According to Standard & Poor, the American economy lost $24B as a result of the shutdown of the federal government. But the suggestion is without substantiation & fails as a matter of economic logic.
It turns out that the shutdown merely shifted or diverted spending from one destination to another or changed its timing. As such, there is no significant net change to the overall economy since it was mostly about a redistribution of spending from place to place or across time.
Among the identified “losses” are wages by federal employees & contractors as well as the value of lost government services.
While business owners that depend on tourists visiting shuttered federal facilities, their losses are offset by gains elsewhere. While some firms might have lost money or visitors during the shutdown, some other businesses must have had more customers than they might have as holidaymakers went elsewhere. Or if they cancelled their vacations or did not spend the money, they will have saved those funds, making them available for lending to boost investments.
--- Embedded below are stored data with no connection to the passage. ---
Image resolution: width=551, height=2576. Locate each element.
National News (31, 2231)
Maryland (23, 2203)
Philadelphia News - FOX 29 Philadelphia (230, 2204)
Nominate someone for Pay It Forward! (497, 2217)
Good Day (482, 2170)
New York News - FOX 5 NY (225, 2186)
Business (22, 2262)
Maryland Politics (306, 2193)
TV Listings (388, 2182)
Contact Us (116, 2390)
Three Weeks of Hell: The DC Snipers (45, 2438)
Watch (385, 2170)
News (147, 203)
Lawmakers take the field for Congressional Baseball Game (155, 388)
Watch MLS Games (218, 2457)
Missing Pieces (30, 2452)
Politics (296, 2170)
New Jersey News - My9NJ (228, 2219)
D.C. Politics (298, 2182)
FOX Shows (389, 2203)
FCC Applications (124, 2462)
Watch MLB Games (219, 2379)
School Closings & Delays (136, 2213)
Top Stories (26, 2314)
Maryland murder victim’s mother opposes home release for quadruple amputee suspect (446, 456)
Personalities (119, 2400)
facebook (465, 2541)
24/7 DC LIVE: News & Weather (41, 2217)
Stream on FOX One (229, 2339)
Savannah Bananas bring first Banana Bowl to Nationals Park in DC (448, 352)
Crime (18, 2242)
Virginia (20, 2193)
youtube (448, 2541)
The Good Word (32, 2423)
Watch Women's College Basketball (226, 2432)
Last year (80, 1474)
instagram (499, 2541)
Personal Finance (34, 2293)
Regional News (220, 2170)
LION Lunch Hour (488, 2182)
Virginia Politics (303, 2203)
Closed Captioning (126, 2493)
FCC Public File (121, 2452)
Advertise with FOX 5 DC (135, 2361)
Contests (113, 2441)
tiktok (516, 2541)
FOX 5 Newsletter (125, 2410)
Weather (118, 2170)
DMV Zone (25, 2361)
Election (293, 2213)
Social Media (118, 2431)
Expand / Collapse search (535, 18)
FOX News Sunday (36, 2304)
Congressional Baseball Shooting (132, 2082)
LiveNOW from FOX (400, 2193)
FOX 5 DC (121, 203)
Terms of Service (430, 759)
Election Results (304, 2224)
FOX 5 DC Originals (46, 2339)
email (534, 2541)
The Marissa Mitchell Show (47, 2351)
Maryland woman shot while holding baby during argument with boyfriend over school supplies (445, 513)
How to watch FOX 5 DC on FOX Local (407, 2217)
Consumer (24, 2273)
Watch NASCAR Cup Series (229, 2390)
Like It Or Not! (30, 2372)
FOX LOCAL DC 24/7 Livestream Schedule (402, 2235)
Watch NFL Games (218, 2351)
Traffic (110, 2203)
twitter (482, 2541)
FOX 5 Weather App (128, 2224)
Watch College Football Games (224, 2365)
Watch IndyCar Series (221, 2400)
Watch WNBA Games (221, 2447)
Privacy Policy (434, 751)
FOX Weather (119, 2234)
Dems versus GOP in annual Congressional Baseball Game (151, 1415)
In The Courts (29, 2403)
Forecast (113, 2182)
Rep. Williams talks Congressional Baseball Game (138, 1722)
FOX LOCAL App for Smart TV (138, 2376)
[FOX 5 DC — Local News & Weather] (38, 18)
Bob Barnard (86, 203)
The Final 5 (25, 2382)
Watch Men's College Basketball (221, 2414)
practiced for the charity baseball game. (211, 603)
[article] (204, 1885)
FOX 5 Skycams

The notion of “lost” spending reflects an inverted lapse of logic revealed in Bastiat’s “broken window fallacy” that depicts receipt of money spent on fixing a broken window as a net gain to the economy. Inasmuch as those funds would have been spent elsewhere in the economy were they not used to repair the window, they cannot involve a net economic gain.
In a similar, albeit inverse manner, whatever went unspent in one sector of the economy during the shutdown was either spent elsewhere then or will be in the future.
As it is, the notion of “lost” wages is poppycock since federal employees will receive back pay despite not having worked during the shutdown so that spending by them is merely deferred from then to now or later.
Perhaps only federal contractors will lose wages as a consequence of the shutdown, but whatever is not paid for them does not evaporate and will either lower the deficit or be spent elsewhere by the federal government.